The Board of Regents has been hard at work on a lot of fronts, but I want to focus on one of them, for now. It is important to the Board of Regents and to me, personally, that CHEST be the single most inclusive and diverse professional medical society, bar none. It is of utmost importance that we remove any barriers that might have inadvertently been put into place that would hamper the success of any of our members or their patients. In other words, we hope to find any implicit biases in attitude and behavior and to illuminate and remedy them. We have begun the process by focusing on what CHEST is all about – making a difference with our patients and corporate self and being an inclusive and diverse professional organization.
We believe that we must look at ourselves in three separate, but related, ways. We must examine our patient-facing side and the ways in which we help our members to serve their patients. We must examine our headquarters and our hiring, working, and promoting practices to ensure an inclusive and welcoming environment for the staff who do our day to day business. Finally, we must examine ourselves and our member-based organization, to ensure that all can participate freely in CHEST opportunities and, for those who aspire to lead our organization, to ensure that there are no implicit biases that hold them back.
We began the process with a series of regional listening sessions across the United States, sponsored by the CHEST Foundation, in which we heard from both patients and community leaders of color. We learned of challenges that our patients face in accessing care, communicating with their doctors, and obtaining the medications they need for their illness. Our professional staff has organized an anti-racism task force and is working to ensure that we can be proud of a diverse and inclusive work environment. For our members, we have held two board development sessions, so that our Board of Regents can examine us and our attitudes toward race and toward inclusiveness in our organization. We will soon be holding a listening session with CHEST members of color with the express purpose of allowing those of us who are not persons of color to better understand the challenges faced by our members and to understand where organizational changes could be necessary to help make their professional lives better. As a long time CHEST member, I believe that CHEST is not purposefully exclusive of anyone. We are, nevertheless, a part of the larger fabric of society, and because of that, we are subject to having implicit biases and practices as an organization. Our best path to be aware of them and to deal with them is to hear from our members who experience them, and we shall.

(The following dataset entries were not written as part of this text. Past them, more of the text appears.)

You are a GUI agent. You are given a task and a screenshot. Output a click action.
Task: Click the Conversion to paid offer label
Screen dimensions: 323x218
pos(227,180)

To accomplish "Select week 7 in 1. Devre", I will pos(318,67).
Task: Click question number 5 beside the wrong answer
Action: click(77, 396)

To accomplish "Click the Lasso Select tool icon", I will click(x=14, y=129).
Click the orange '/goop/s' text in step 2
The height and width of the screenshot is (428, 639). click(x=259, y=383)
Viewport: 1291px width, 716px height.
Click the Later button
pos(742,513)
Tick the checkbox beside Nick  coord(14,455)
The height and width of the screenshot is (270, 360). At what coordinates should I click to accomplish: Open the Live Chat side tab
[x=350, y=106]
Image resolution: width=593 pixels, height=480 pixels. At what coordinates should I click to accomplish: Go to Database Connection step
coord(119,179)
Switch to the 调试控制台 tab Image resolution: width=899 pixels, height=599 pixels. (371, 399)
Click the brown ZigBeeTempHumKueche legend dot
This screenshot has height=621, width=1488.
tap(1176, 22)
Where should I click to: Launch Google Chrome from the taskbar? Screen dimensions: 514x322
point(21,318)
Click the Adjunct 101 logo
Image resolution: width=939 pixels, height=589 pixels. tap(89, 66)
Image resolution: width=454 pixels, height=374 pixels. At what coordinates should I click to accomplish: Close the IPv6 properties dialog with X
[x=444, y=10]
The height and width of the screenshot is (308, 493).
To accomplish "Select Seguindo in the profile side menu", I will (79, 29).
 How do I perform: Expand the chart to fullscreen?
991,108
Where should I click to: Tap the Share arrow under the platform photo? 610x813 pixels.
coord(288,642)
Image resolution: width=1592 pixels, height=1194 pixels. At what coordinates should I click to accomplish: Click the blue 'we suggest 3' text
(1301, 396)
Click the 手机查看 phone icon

I will end on a note that is somber but important. In the past year, we have all lost friends and colleagues with whom we worked side by side, to COVID-19. Many of them have been CHEST members. Because of the pandemic, we have often not been able to mourn those we have cared about in the same ways that we normally would, in the company of friends and family. Yet, it is important for us to remember our colleagues and to share our memories. So, we established CHEST Remembers, a memorial wall on the CHEST website where we can post the news of our friends’ passing, along with our remembrances of them. If your friend or colleague has died of COVID-19, please feel free to share with the CHEST community. You can find the link to do that at www.chestnet.org.